In the end, I told Chris that if he didn't move with me, we'd both remain in Vancouver, and everything would stay as it was.  Worse things could have happened.  While the job opportunity in Victoria was outstanding, and the money I'd earn would be appreciably more, I knew there was no point embarking on a new life without Chris.  I'd waited too long to share my life with someone as special as him, and I wasn't prepared to lose him over a job.  The thought of being without him was utterly unacceptable, even if I had a prestigious new job in a wonderful city that I loved.

Fortunately, I didn't need to worry about that.  Chris recognized what a great job opportunity awaited me in Victoria, and we made the decision to move there together.  Chris transferred with his job, and, ultimately, I was the successful candidate for the manager's position at our Victoria office.  We lived on the Island from August 2000 until April 2009.

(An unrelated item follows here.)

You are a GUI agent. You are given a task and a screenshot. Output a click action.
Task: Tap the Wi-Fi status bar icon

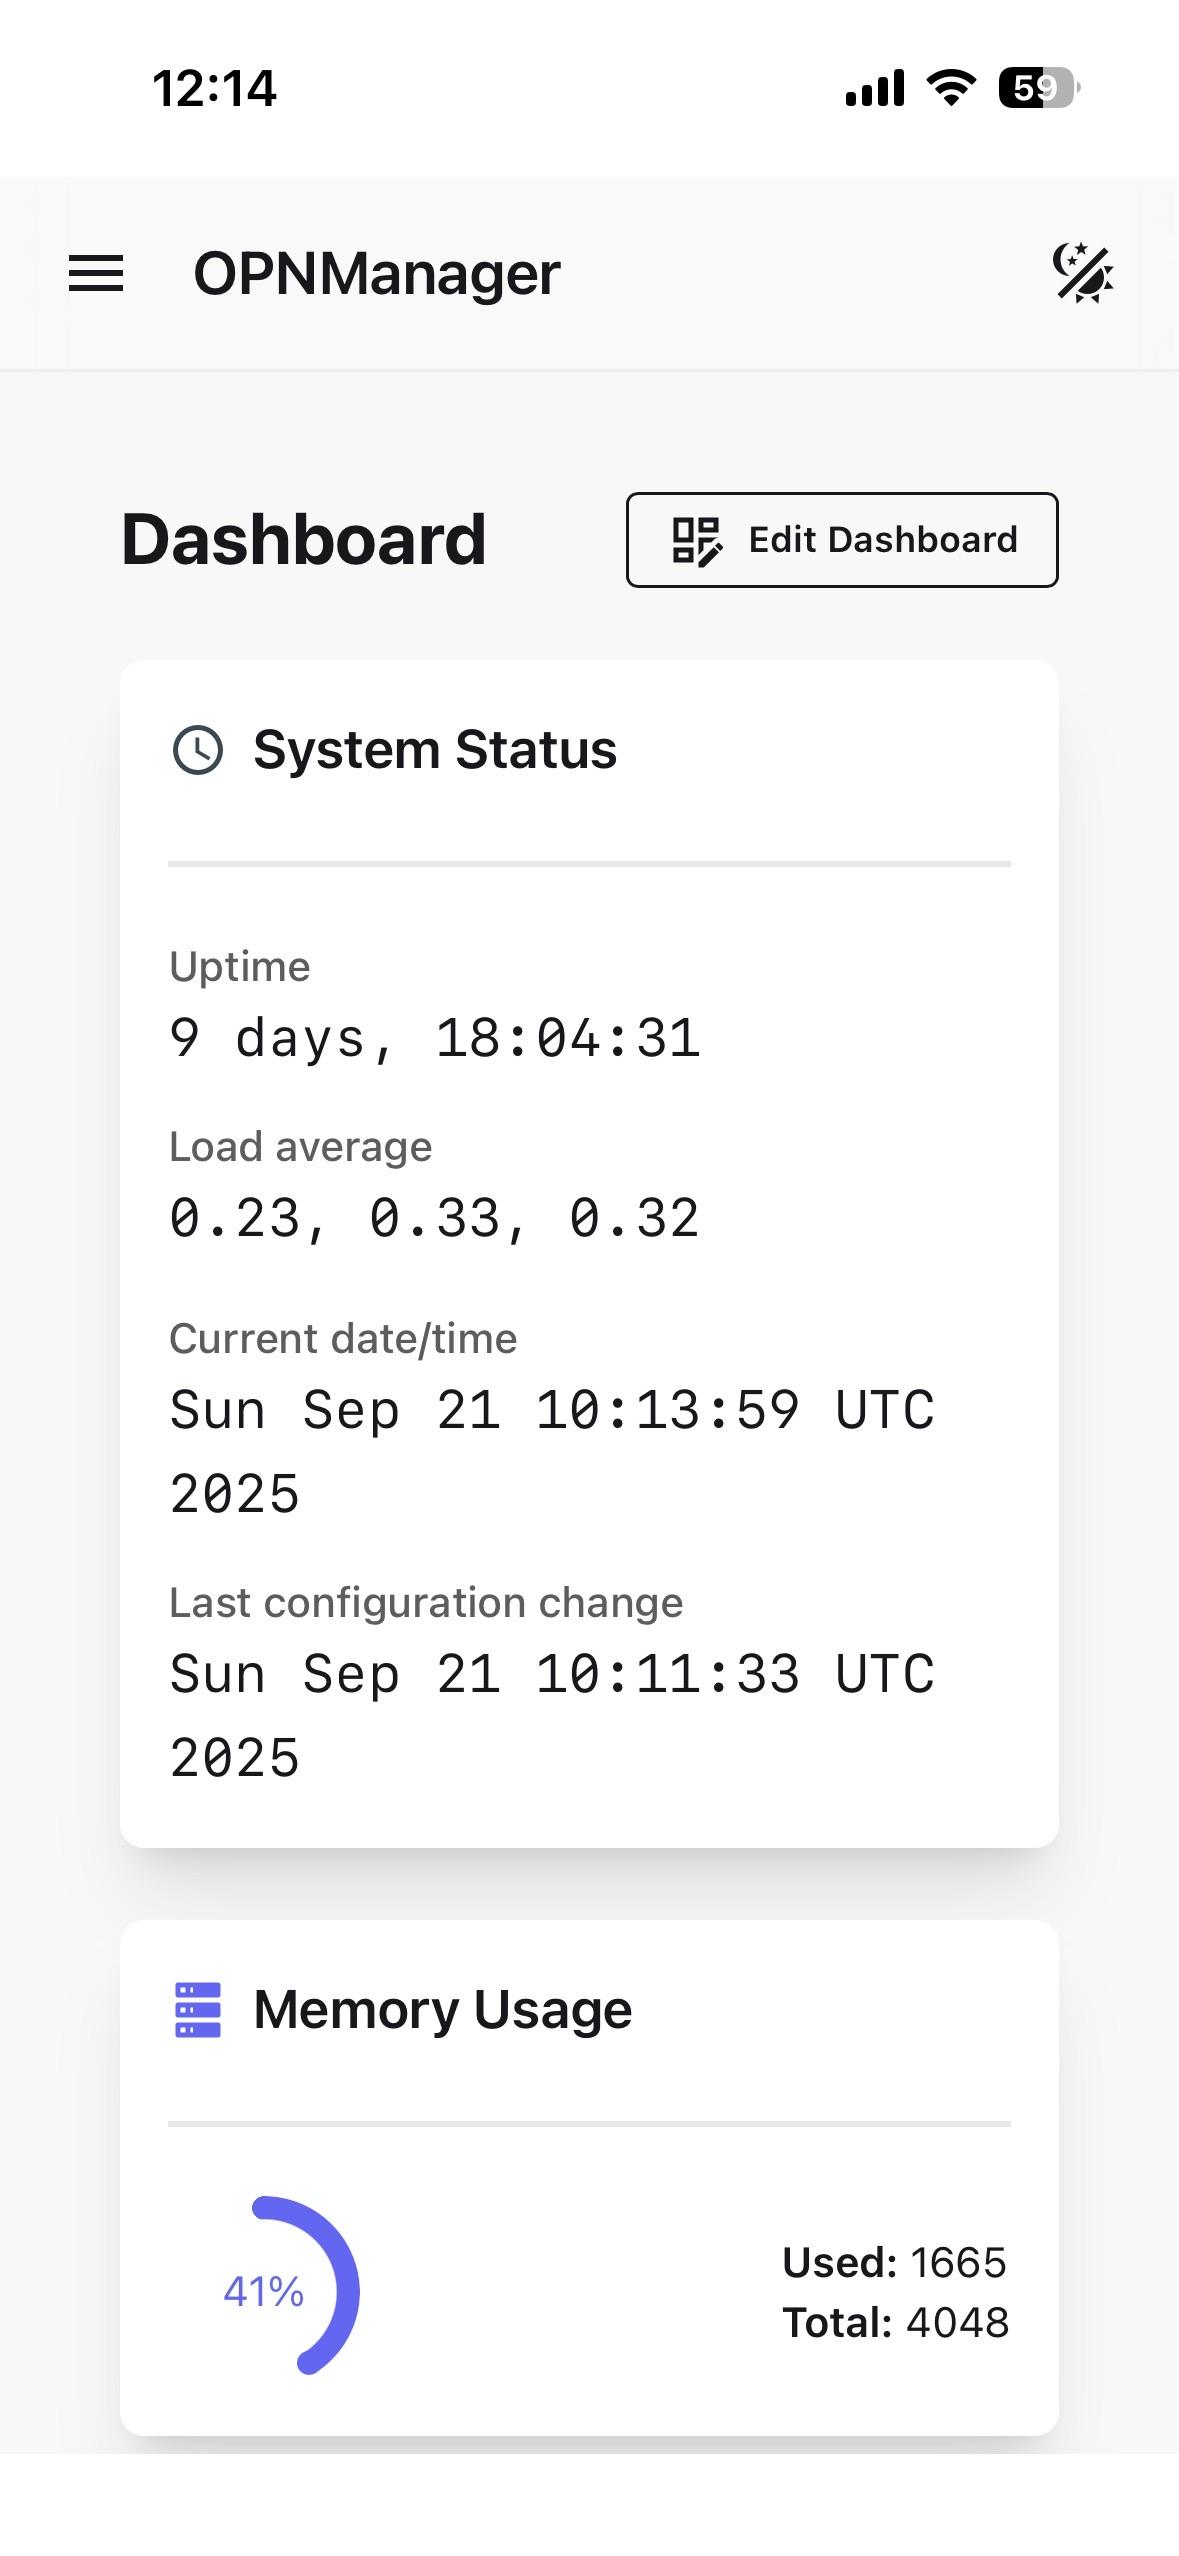pos(952,88)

In July 2007, I retired from my job of twenty-eight years with the CIBC Group of Companies.  Among my initial tasks after leaving was to renovate the condo we'd bought together in Vancouver so we could sell it (it had been a rental property for about seven years while we lived in Victoria). Chris and I sold the condo at the peak of the real estate market and made a nice chunk of cash.  This allowed us to pay off all of our debit, including the mortgage on a townhouse we'd bought in Victoria six or so years earlier.  Debt-free, we were able to live on Chris's income alone, while I took care of our household and pursued my childhood dream of being a writer.

In late 2008, Chris applied for a management position at his old Vancouver office and was selected.  Once, he had moved to Victoria for me, so I knew it was my turn to reciprocate and allow him to develop and progress in his career.  But I was not happy about the move because I didn't want to leave Victoria; I loved our lifestyle there.  And I was even less happy about moving to __________, which felt like it was in the middle of nowhere, in a sea of young families with children.

In late April 2009, Chris and I moved to __________.  It's where we could afford to buy a house with a yard and remain debt-free, which was important to both of us so my quality of life didn't change, allowing me to continue working on my writing career.  

And that brings us to the present.  Over the past seven months, Chris and I have put a lot of work into making the house we bought our own, and, more than ever, it feels like home.  We've settled into our lifestyle here, appreciating the peace and quiet in our new residential area while knowing we are not far by car to anywhere in the Lower Mainland that we want to be. Our plan is to stay here for a number of years, making continuous improvements to the house and to the yard, and growing old together.  Upon Chris's retirement, probably when he reaches the age of fifty-six, fifteen years from now, we hope to settle into our final home together in Kelowna (although, if our financial situation improves substantially, we could end up somewhere else, like Whistler, Hawaii, or Paris, places we've visited and dreamed about moving to).

That's the plan, although we don't know where life will take us.  If the past is any indication, we should be in for quite an adventure.